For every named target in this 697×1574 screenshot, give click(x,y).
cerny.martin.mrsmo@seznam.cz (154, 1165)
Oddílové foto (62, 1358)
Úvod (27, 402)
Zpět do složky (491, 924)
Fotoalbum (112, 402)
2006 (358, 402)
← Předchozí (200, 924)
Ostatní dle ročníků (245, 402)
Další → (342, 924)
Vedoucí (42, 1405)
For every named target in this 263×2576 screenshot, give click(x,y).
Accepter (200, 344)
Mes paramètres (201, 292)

## Work to do
Copy out every line of the items above verbatim, from the first line to the last.

## Written response
For every named target in this 697×1574 screenshot, give click(x,y).
cerny.martin.mrsmo@seznam.cz (154, 1165)
Oddílové foto (62, 1358)
Úvod (27, 402)
Zpět do složky (491, 924)
Fotoalbum (112, 402)
2006 (358, 402)
← Předchozí (200, 924)
Ostatní dle ročníků (245, 402)
Další → (342, 924)
Vedoucí (42, 1405)
For every named target in this 263×2576 screenshot, give click(x,y).
Accepter (200, 344)
Mes paramètres (201, 292)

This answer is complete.